Самым странным образом, мне это нравится. Я не хочу, чтобы Дейн был таким ни с кем, кроме меня.
— Я не думаю, что кто-то делал это раньше, — смеюсь я. — Или, по крайней мере, они кончили не так сильно, как я.
— Если и кончили, то они мертвы, чтобы сказать нам, — Дейн хватает полотенце из ванной, чтобы вытереть шею и грудь. — Я едва выжил.
— Тебе стоит попробовать быть на принимающей стороне.
— Это то, что тебе нравится? — Дейн бросает на меня озорной взгляд, когда бросает мне свежее полотенце.
Я смеюсь.
— Раньше такого не было, но теперь я чувствую, что ты вроде как заслуживаешь этого.
Он пожимает плечами.
— Я попробую все, что угодно, если это будет касаться тебя обнаженной.
Мое лицо снова заливается краской, и я, кажется, не могу найти ответа.
— Что не так?
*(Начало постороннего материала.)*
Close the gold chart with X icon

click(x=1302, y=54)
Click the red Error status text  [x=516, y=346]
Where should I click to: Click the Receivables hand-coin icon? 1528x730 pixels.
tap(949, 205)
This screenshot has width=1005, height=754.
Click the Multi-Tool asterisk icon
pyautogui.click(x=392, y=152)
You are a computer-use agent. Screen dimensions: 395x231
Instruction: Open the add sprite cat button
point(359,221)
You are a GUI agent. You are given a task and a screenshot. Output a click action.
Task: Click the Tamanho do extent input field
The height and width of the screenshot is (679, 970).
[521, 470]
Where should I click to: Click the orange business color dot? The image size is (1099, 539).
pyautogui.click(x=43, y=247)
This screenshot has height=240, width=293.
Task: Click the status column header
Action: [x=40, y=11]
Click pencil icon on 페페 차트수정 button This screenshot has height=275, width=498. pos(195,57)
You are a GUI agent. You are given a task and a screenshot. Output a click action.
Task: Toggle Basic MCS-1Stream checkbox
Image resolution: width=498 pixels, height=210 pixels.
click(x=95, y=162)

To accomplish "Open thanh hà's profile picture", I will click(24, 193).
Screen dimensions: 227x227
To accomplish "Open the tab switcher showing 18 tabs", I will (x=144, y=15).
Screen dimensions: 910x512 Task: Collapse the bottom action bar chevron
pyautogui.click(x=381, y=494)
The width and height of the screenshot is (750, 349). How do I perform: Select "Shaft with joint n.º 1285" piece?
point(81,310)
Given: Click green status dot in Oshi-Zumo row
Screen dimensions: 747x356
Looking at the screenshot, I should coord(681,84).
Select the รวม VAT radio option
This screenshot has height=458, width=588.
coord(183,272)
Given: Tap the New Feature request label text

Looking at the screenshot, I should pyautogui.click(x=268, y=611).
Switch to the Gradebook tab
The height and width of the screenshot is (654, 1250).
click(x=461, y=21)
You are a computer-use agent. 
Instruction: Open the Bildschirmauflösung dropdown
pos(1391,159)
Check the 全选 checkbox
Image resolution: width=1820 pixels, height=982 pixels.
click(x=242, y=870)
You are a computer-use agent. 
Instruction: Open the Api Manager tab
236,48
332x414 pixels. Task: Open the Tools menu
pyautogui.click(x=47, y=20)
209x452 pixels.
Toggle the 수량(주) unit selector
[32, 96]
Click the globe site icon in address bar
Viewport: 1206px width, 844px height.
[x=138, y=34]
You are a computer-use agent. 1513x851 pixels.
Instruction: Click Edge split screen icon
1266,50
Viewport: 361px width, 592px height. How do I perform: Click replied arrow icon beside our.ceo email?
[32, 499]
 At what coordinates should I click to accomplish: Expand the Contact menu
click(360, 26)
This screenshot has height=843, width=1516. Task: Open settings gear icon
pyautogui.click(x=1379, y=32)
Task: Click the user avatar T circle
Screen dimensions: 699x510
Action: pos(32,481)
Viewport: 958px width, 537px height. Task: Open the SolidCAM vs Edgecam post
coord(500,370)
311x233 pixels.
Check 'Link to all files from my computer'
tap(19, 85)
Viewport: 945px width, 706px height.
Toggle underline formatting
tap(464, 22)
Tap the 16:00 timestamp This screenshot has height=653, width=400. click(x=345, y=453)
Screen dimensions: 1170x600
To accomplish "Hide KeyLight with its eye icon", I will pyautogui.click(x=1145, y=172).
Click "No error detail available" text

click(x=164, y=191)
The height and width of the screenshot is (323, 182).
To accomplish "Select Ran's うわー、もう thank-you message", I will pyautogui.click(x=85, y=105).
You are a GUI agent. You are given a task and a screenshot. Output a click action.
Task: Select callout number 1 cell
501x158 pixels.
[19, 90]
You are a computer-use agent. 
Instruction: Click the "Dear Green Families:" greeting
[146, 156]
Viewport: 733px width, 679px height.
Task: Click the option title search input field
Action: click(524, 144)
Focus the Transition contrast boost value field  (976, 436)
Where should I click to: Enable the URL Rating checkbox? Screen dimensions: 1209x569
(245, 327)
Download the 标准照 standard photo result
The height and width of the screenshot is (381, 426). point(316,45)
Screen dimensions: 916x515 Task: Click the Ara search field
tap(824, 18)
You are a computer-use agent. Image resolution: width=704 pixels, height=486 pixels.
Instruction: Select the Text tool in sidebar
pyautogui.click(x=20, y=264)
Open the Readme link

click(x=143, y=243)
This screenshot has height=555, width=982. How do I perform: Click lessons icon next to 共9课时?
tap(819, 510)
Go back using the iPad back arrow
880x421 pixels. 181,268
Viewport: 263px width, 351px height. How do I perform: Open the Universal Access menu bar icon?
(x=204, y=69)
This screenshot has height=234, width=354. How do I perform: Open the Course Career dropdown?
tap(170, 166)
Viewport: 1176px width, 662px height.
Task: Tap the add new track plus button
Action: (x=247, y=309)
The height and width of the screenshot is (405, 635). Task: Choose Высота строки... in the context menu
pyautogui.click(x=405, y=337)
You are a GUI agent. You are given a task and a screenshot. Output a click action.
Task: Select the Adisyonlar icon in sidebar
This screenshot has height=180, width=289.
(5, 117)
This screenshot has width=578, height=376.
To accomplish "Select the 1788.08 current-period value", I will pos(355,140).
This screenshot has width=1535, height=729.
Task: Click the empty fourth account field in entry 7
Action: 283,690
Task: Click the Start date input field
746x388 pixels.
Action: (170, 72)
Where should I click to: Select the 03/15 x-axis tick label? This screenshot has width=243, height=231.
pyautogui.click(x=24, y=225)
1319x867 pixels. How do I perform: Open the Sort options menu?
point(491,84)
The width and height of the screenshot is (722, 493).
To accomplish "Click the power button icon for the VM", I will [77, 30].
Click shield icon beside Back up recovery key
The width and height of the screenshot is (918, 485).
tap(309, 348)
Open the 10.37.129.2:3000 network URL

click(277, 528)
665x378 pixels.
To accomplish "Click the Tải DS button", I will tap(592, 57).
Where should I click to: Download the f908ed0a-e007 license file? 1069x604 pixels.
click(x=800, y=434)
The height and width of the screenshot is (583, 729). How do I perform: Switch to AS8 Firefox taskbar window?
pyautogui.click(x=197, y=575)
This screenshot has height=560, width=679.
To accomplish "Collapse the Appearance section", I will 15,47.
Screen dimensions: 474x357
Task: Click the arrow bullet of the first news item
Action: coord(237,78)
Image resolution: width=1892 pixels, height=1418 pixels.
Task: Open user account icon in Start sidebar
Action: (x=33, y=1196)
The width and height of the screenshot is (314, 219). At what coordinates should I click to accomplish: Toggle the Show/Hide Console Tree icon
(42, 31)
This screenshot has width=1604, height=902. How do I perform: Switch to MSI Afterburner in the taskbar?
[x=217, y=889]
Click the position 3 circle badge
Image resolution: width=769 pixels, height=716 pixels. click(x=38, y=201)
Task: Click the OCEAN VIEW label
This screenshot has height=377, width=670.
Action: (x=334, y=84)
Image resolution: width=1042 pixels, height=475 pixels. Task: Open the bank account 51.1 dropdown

Это было слишком?
— Нет. Я качаю головой. Это просто...
— Что?
— Иногда у меня в голове не укладывается, что я тебе нравлюсь.
Дейн хмурится, прижимая полотенце к груди.
— Реми, ты действительно не считаешь себя красивой?
— Красивая! — я фыркаю. — Симпатичная, конечно. Но также, гребаная неряха, нищебродка и отличница. В то время как ты какой-нибудь великолепный врач, которому, вероятно, даже не нужно работать, потому что, похоже, твои родители были чертовски лучше моих в финансовом планировании.
— Существует более одного вида интеллекта, — говорит Дейн. — Посмотри, как я пытаюсь соорудить предмет мебели или даже собрать его из ИКЕА, и мы посмотрим, кто будет выглядеть гребаным идиотом. Денежное дерьмо — кого это волнует. Это удача розыгрыша. А что касается того, что ты «симпатичная»… — он пересекает комнату и заключает меня в объятия, притягивая к своей обнаженной груди. — Я не мог отвести от тебя глаз с тех пор, как ты вышла из своей машины.
Он целует меня, пока мое тело не становится теплым и тяжелым, и я не обмякаю в его объятиях.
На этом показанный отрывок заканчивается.